▶ _YOUR GOAL_
Each entry below needs to be reproduced exactly as given.
************
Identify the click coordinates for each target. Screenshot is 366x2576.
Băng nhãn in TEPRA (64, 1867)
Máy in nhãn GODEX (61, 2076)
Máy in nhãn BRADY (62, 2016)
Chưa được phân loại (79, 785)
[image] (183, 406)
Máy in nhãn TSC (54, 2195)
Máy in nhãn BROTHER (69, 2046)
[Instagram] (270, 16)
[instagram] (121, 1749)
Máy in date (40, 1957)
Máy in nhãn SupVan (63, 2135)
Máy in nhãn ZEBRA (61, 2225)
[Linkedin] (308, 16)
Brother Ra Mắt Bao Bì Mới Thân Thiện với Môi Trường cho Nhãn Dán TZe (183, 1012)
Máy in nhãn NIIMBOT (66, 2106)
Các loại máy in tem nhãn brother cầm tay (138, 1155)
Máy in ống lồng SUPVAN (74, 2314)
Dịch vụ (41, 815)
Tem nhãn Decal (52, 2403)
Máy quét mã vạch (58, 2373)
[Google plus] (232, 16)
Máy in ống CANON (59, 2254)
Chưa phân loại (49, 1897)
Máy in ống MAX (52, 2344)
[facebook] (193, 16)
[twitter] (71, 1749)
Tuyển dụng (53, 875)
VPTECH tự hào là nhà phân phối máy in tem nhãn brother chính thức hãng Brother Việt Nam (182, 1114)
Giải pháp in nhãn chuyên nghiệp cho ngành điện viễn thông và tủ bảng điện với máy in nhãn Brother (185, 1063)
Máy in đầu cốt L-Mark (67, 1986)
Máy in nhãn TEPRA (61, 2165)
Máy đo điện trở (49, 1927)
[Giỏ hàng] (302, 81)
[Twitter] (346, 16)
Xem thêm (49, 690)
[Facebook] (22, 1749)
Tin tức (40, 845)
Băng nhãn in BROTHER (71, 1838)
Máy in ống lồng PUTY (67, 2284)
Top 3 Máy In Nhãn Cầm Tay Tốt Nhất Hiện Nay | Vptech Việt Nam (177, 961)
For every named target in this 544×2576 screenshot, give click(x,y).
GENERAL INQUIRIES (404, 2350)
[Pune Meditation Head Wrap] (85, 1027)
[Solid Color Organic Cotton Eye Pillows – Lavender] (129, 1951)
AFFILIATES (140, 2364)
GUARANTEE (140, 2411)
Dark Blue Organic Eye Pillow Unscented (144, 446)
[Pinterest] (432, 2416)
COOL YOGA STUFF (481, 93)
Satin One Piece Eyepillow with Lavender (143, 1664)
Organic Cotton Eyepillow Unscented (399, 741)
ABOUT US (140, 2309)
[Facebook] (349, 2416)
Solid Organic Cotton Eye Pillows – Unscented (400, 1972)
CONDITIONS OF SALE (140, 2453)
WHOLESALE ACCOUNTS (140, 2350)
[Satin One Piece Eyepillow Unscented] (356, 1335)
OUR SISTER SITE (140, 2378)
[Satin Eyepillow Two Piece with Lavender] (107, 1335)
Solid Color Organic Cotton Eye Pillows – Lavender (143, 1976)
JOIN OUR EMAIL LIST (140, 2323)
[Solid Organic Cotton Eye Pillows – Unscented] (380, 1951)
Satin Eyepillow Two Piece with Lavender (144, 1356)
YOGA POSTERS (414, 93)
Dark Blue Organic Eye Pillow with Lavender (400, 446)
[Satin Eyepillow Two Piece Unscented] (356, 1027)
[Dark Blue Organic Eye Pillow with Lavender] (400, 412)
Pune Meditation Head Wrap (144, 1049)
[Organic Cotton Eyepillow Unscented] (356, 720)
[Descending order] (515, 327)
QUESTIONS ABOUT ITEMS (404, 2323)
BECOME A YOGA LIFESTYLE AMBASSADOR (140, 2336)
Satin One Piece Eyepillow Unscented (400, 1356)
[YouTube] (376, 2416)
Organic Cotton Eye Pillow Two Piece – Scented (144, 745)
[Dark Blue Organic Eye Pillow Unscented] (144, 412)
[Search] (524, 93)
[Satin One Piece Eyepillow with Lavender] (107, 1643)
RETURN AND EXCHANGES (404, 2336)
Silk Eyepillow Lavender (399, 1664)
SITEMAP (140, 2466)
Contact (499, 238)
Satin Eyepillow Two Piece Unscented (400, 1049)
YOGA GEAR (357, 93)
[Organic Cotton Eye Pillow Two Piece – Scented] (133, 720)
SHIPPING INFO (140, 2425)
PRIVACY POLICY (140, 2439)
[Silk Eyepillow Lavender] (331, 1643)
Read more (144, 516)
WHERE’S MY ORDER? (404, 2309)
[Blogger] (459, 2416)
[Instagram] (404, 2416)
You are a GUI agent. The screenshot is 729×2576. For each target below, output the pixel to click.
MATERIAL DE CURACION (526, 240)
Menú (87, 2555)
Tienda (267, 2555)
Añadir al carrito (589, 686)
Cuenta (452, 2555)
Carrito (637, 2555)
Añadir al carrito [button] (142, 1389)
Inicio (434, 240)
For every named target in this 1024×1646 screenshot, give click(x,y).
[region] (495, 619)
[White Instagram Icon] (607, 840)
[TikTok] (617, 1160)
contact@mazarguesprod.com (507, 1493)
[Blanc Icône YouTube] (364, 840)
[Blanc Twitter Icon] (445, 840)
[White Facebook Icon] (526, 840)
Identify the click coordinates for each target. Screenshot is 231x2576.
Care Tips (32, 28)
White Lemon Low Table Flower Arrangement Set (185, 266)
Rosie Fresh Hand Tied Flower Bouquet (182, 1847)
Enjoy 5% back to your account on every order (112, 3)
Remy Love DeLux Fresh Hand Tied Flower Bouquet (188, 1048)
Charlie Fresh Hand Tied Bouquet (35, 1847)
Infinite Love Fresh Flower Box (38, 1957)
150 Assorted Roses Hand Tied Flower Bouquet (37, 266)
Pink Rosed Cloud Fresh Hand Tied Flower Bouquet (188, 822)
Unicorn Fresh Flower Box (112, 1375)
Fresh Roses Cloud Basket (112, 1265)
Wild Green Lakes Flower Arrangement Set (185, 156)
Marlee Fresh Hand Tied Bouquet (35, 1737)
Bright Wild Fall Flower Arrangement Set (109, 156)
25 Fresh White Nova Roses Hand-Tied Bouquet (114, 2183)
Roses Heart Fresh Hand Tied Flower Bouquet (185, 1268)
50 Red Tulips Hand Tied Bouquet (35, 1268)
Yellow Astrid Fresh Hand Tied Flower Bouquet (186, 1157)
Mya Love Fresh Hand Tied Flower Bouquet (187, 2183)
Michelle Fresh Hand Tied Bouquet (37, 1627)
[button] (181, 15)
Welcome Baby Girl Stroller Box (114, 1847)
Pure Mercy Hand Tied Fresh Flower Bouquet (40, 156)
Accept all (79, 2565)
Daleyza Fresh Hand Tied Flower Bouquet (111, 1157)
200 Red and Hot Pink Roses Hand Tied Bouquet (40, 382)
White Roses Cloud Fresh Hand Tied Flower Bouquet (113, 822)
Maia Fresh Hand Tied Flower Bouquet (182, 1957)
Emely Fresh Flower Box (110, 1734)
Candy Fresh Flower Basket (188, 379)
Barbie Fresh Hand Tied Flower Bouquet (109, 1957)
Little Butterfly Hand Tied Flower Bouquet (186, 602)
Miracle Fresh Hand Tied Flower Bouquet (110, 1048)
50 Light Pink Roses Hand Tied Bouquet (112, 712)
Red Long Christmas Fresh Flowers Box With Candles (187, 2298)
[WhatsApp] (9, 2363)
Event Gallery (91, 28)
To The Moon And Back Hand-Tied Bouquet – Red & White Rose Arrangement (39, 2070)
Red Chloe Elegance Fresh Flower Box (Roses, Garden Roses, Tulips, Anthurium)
************
▶ _SOLVED EXERCISE_
Identify the click coordinates for each target. Screenshot is 366x2576.
Băng nhãn in TEPRA (64, 1867)
Máy in nhãn GODEX (61, 2076)
Máy in nhãn BRADY (62, 2016)
Chưa được phân loại (79, 785)
[image] (183, 406)
Máy in nhãn TSC (54, 2195)
Máy in nhãn BROTHER (69, 2046)
[Instagram] (270, 16)
[instagram] (121, 1749)
Máy in date (40, 1957)
Máy in nhãn SupVan (63, 2135)
Máy in nhãn ZEBRA (61, 2225)
[Linkedin] (308, 16)
Brother Ra Mắt Bao Bì Mới Thân Thiện với Môi Trường cho Nhãn Dán TZe (183, 1012)
Máy in nhãn NIIMBOT (66, 2106)
Các loại máy in tem nhãn brother cầm tay (138, 1155)
Máy in ống lồng SUPVAN (74, 2314)
Dịch vụ (41, 815)
Tem nhãn Decal (52, 2403)
Máy quét mã vạch (58, 2373)
[Google plus] (232, 16)
Máy in ống CANON (59, 2254)
Chưa phân loại (49, 1897)
Máy in ống MAX (52, 2344)
[facebook] (193, 16)
[twitter] (71, 1749)
Tuyển dụng (53, 875)
VPTECH tự hào là nhà phân phối máy in tem nhãn brother chính thức hãng Brother Việt Nam (182, 1114)
Giải pháp in nhãn chuyên nghiệp cho ngành điện viễn thông và tủ bảng điện với máy in nhãn Brother (185, 1063)
Máy in đầu cốt L-Mark (67, 1986)
Máy in nhãn TEPRA (61, 2165)
Máy đo điện trở (49, 1927)
[Giỏ hàng] (302, 81)
[Twitter] (346, 16)
Xem thêm (49, 690)
[Facebook] (22, 1749)
Tin tức (40, 845)
Băng nhãn in BROTHER (71, 1838)
Máy in ống lồng PUTY (67, 2284)
Top 3 Máy In Nhãn Cầm Tay Tốt Nhất Hiện Nay | Vptech Việt Nam (177, 961)
For every named target in this 544×2576 screenshot, give click(x,y).
GENERAL INQUIRIES (404, 2350)
[Pune Meditation Head Wrap] (85, 1027)
[Solid Color Organic Cotton Eye Pillows – Lavender] (129, 1951)
AFFILIATES (140, 2364)
GUARANTEE (140, 2411)
Dark Blue Organic Eye Pillow Unscented (144, 446)
[Pinterest] (432, 2416)
COOL YOGA STUFF (481, 93)
Satin One Piece Eyepillow with Lavender (143, 1664)
Organic Cotton Eyepillow Unscented (399, 741)
ABOUT US (140, 2309)
[Facebook] (349, 2416)
Solid Organic Cotton Eye Pillows – Unscented (400, 1972)
CONDITIONS OF SALE (140, 2453)
WHOLESALE ACCOUNTS (140, 2350)
[Satin One Piece Eyepillow Unscented] (356, 1335)
OUR SISTER SITE (140, 2378)
[Satin Eyepillow Two Piece with Lavender] (107, 1335)
Solid Color Organic Cotton Eye Pillows – Lavender (143, 1976)
JOIN OUR EMAIL LIST (140, 2323)
[Solid Organic Cotton Eye Pillows – Unscented] (380, 1951)
Satin Eyepillow Two Piece with Lavender (144, 1356)
YOGA POSTERS (414, 93)
Dark Blue Organic Eye Pillow with Lavender (400, 446)
[Satin Eyepillow Two Piece Unscented] (356, 1027)
[Dark Blue Organic Eye Pillow with Lavender] (400, 412)
Pune Meditation Head Wrap (144, 1049)
[Organic Cotton Eyepillow Unscented] (356, 720)
[Descending order] (515, 327)
QUESTIONS ABOUT ITEMS (404, 2323)
BECOME A YOGA LIFESTYLE AMBASSADOR (140, 2336)
Satin One Piece Eyepillow Unscented (400, 1356)
[YouTube] (376, 2416)
Organic Cotton Eye Pillow Two Piece – Scented (144, 745)
[Dark Blue Organic Eye Pillow Unscented] (144, 412)
[Search] (524, 93)
[Satin One Piece Eyepillow with Lavender] (107, 1643)
RETURN AND EXCHANGES (404, 2336)
Silk Eyepillow Lavender (399, 1664)
SITEMAP (140, 2466)
Contact (499, 238)
Satin Eyepillow Two Piece Unscented (400, 1049)
YOGA GEAR (357, 93)
[Organic Cotton Eye Pillow Two Piece – Scented] (133, 720)
SHIPPING INFO (140, 2425)
PRIVACY POLICY (140, 2439)
[Silk Eyepillow Lavender] (331, 1643)
Read more (144, 516)
WHERE’S MY ORDER? (404, 2309)
[Blogger] (459, 2416)
[Instagram] (404, 2416)
You are a GUI agent. The screenshot is 729×2576. For each target below, output the pixel to click.
MATERIAL DE CURACION (526, 240)
Menú (87, 2555)
Tienda (267, 2555)
Añadir al carrito (589, 686)
Cuenta (452, 2555)
Carrito (637, 2555)
Añadir al carrito [button] (142, 1389)
Inicio (434, 240)
For every named target in this 1024×1646 screenshot, give click(x,y).
[region] (495, 619)
[White Instagram Icon] (607, 840)
[TikTok] (617, 1160)
contact@mazarguesprod.com (507, 1493)
[Blanc Icône YouTube] (364, 840)
[Blanc Twitter Icon] (445, 840)
[White Facebook Icon] (526, 840)
Identify the click coordinates for each target. Screenshot is 231x2576.
Care Tips (32, 28)
White Lemon Low Table Flower Arrangement Set (185, 266)
Rosie Fresh Hand Tied Flower Bouquet (182, 1847)
Enjoy 5% back to your account on every order (112, 3)
Remy Love DeLux Fresh Hand Tied Flower Bouquet (188, 1048)
Charlie Fresh Hand Tied Bouquet (35, 1847)
Infinite Love Fresh Flower Box (38, 1957)
150 Assorted Roses Hand Tied Flower Bouquet (37, 266)
Pink Rosed Cloud Fresh Hand Tied Flower Bouquet (188, 822)
Unicorn Fresh Flower Box (112, 1375)
Fresh Roses Cloud Basket (112, 1265)
Wild Green Lakes Flower Arrangement Set (185, 156)
Marlee Fresh Hand Tied Bouquet (35, 1737)
Bright Wild Fall Flower Arrangement Set (109, 156)
25 Fresh White Nova Roses Hand-Tied Bouquet (114, 2183)
Roses Heart Fresh Hand Tied Flower Bouquet (185, 1268)
50 Red Tulips Hand Tied Bouquet (35, 1268)
Yellow Astrid Fresh Hand Tied Flower Bouquet (186, 1157)
Mya Love Fresh Hand Tied Flower Bouquet (187, 2183)
Michelle Fresh Hand Tied Bouquet (37, 1627)
[button] (181, 15)
Welcome Baby Girl Stroller Box (114, 1847)
Pure Mercy Hand Tied Fresh Flower Bouquet (40, 156)
Accept all (79, 2565)
Daleyza Fresh Hand Tied Flower Bouquet (111, 1157)
200 Red and Hot Pink Roses Hand Tied Bouquet (40, 382)
White Roses Cloud Fresh Hand Tied Flower Bouquet (113, 822)
Maia Fresh Hand Tied Flower Bouquet (182, 1957)
Emely Fresh Flower Box (110, 1734)
Candy Fresh Flower Basket (188, 379)
Barbie Fresh Hand Tied Flower Bouquet (109, 1957)
Little Butterfly Hand Tied Flower Bouquet (186, 602)
Miracle Fresh Hand Tied Flower Bouquet (110, 1048)
50 Light Pink Roses Hand Tied Bouquet (112, 712)
Red Long Christmas Fresh Flowers Box With Candles (187, 2298)
[WhatsApp] (9, 2363)
Event Gallery (91, 28)
To The Moon And Back Hand-Tied Bouquet – Red & White Rose Arrangement (39, 2070)
Red Chloe Elegance Fresh Flower Box (Roses, Garden Roses, Tulips, Anthurium)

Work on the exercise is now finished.